> Exercise goal: Please find all lines containing "node" in the listing below and copy them.
= = = = = = =
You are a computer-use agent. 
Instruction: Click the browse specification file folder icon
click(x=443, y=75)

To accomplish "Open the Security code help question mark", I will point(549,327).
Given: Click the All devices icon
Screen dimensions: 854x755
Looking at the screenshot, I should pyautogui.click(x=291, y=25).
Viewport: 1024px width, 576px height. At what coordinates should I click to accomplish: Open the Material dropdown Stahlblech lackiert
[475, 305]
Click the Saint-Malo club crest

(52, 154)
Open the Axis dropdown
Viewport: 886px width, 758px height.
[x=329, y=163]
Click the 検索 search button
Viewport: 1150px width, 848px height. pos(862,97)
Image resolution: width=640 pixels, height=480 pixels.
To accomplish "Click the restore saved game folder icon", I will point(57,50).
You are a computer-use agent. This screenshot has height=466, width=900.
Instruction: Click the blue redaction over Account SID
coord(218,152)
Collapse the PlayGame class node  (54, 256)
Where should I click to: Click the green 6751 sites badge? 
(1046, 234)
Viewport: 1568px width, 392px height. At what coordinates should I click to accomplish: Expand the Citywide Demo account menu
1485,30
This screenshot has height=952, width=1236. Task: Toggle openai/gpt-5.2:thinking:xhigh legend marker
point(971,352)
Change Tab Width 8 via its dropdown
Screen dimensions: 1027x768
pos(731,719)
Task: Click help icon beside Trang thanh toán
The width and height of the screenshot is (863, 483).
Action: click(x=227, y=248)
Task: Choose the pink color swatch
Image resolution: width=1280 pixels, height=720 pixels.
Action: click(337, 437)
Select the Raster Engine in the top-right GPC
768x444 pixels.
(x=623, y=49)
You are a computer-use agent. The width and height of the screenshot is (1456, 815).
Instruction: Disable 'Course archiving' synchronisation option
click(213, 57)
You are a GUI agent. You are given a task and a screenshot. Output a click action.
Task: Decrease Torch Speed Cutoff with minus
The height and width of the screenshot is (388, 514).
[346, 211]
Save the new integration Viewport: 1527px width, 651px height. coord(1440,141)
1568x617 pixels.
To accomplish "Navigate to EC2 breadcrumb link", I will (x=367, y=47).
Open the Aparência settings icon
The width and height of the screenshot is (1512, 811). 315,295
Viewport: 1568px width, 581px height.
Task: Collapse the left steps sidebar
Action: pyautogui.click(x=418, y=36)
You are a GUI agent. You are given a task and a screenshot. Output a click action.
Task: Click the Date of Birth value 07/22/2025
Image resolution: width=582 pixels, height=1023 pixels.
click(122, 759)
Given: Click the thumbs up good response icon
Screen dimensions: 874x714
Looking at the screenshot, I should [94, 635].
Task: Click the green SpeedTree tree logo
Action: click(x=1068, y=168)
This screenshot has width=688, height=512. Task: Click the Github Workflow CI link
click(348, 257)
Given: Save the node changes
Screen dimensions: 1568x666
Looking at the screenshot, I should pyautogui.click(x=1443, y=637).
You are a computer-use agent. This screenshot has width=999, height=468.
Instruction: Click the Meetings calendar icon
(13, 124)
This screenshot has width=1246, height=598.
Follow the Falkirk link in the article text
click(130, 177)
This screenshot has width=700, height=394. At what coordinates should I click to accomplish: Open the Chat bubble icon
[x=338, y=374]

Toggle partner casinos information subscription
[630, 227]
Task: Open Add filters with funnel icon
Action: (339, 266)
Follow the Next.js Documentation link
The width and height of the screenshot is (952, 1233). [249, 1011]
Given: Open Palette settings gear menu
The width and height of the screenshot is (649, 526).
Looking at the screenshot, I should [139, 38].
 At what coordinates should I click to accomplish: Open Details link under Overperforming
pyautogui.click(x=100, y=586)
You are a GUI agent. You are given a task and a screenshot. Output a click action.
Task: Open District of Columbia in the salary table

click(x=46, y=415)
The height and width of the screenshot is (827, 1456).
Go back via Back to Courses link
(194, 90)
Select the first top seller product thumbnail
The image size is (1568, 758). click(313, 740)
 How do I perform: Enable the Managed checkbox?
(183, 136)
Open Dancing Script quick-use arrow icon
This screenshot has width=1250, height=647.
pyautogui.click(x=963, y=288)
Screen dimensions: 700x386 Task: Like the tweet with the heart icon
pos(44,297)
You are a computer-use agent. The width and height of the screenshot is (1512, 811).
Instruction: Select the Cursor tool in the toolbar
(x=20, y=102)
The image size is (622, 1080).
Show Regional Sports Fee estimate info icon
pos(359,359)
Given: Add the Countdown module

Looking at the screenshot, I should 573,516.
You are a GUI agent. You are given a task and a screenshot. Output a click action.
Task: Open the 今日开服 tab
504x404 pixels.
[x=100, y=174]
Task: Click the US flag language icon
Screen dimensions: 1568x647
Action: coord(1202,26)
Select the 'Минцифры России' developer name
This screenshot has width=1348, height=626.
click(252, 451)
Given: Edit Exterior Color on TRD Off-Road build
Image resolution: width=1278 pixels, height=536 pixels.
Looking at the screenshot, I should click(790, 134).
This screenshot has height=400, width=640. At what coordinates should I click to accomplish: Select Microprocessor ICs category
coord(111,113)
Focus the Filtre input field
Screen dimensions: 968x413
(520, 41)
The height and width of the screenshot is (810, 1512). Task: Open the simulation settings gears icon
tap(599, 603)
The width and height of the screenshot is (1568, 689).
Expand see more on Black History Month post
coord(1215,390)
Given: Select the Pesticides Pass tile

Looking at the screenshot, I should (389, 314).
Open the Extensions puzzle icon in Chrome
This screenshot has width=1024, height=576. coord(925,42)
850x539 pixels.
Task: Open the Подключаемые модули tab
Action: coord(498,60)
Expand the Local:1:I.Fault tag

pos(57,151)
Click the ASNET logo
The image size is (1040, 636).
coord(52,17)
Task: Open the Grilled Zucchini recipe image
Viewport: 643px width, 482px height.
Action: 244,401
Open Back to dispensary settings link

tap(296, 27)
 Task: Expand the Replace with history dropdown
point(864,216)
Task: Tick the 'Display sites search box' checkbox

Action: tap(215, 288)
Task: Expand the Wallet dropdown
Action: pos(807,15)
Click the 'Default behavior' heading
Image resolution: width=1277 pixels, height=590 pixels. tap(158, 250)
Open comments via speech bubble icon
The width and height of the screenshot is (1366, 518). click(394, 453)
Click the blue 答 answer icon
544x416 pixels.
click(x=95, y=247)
= = = = = = =
> Exercise solution:
Collapse the PlayGame class node  (54, 256)
Given: Save the node changes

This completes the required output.